[WHAT YOU HAVE TO DO] Start at the first record below and retype through the last, exactly.
*** EXTRACTED DATA Section Begins ***
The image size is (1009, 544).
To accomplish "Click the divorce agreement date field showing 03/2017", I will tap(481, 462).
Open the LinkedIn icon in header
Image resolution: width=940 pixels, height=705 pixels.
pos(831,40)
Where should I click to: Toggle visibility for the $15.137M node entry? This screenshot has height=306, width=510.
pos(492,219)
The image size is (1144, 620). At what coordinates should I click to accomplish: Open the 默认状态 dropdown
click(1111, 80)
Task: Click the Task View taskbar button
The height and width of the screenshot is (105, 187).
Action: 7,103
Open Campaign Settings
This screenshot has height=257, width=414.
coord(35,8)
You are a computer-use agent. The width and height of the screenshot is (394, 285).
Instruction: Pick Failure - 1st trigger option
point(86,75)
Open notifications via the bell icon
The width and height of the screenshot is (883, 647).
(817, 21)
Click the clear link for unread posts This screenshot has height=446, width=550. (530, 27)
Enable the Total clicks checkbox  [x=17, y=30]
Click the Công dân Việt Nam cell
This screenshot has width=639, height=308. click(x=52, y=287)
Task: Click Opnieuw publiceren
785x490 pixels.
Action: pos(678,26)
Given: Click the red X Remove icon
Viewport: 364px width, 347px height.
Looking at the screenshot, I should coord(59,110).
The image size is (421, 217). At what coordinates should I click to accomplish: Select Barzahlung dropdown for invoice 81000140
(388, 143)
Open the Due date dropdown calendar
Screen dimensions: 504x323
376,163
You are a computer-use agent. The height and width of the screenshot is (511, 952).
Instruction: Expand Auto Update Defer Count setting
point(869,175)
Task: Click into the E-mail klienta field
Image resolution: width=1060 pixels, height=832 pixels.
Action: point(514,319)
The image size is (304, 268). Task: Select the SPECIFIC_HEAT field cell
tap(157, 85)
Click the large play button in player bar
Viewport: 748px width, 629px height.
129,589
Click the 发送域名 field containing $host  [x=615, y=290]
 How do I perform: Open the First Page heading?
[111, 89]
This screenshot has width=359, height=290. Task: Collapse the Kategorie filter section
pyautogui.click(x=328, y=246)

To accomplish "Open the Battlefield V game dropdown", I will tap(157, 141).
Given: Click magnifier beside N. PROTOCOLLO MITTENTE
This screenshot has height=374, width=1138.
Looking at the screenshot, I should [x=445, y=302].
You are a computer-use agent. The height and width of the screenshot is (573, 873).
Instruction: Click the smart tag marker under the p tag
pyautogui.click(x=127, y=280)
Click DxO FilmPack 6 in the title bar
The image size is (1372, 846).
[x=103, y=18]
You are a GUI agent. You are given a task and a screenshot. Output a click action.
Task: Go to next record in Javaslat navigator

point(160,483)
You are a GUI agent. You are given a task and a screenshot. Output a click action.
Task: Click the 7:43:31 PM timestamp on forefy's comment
*** EXTRACTED DATA Section Ends ***
[SOLUTION FOR THIS EXERCISE]
The image size is (1009, 544).
To accomplish "Click the divorce agreement date field showing 03/2017", I will tap(481, 462).
Open the LinkedIn icon in header
Image resolution: width=940 pixels, height=705 pixels.
pos(831,40)
Where should I click to: Toggle visibility for the $15.137M node entry? This screenshot has height=306, width=510.
pos(492,219)
The image size is (1144, 620). At what coordinates should I click to accomplish: Open the 默认状态 dropdown
click(1111, 80)
Task: Click the Task View taskbar button
The height and width of the screenshot is (105, 187).
Action: 7,103
Open Campaign Settings
This screenshot has height=257, width=414.
coord(35,8)
You are a computer-use agent. The width and height of the screenshot is (394, 285).
Instruction: Pick Failure - 1st trigger option
point(86,75)
Open notifications via the bell icon
The width and height of the screenshot is (883, 647).
(817, 21)
Click the clear link for unread posts This screenshot has height=446, width=550. (530, 27)
Enable the Total clicks checkbox  [x=17, y=30]
Click the Công dân Việt Nam cell
This screenshot has width=639, height=308. click(x=52, y=287)
Task: Click Opnieuw publiceren
785x490 pixels.
Action: pos(678,26)
Given: Click the red X Remove icon
Viewport: 364px width, 347px height.
Looking at the screenshot, I should coord(59,110).
The image size is (421, 217). At what coordinates should I click to accomplish: Select Barzahlung dropdown for invoice 81000140
(388, 143)
Open the Due date dropdown calendar
Screen dimensions: 504x323
376,163
You are a computer-use agent. The height and width of the screenshot is (511, 952).
Instruction: Expand Auto Update Defer Count setting
point(869,175)
Task: Click into the E-mail klienta field
Image resolution: width=1060 pixels, height=832 pixels.
Action: point(514,319)
The image size is (304, 268). Task: Select the SPECIFIC_HEAT field cell
tap(157, 85)
Click the large play button in player bar
Viewport: 748px width, 629px height.
129,589
Click the 发送域名 field containing $host  [x=615, y=290]
 How do I perform: Open the First Page heading?
[111, 89]
This screenshot has width=359, height=290. Task: Collapse the Kategorie filter section
pyautogui.click(x=328, y=246)

To accomplish "Open the Battlefield V game dropdown", I will tap(157, 141).
Given: Click magnifier beside N. PROTOCOLLO MITTENTE
This screenshot has height=374, width=1138.
Looking at the screenshot, I should [x=445, y=302].
You are a computer-use agent. The height and width of the screenshot is (573, 873).
Instruction: Click the smart tag marker under the p tag
pyautogui.click(x=127, y=280)
Click DxO FilmPack 6 in the title bar
The image size is (1372, 846).
[x=103, y=18]
You are a GUI agent. You are given a task and a screenshot. Output a click action.
Task: Go to next record in Javaslat navigator

point(160,483)
You are a GUI agent. You are given a task and a screenshot. Output a click action.
Task: Click the 7:43:31 PM timestamp on forefy's comment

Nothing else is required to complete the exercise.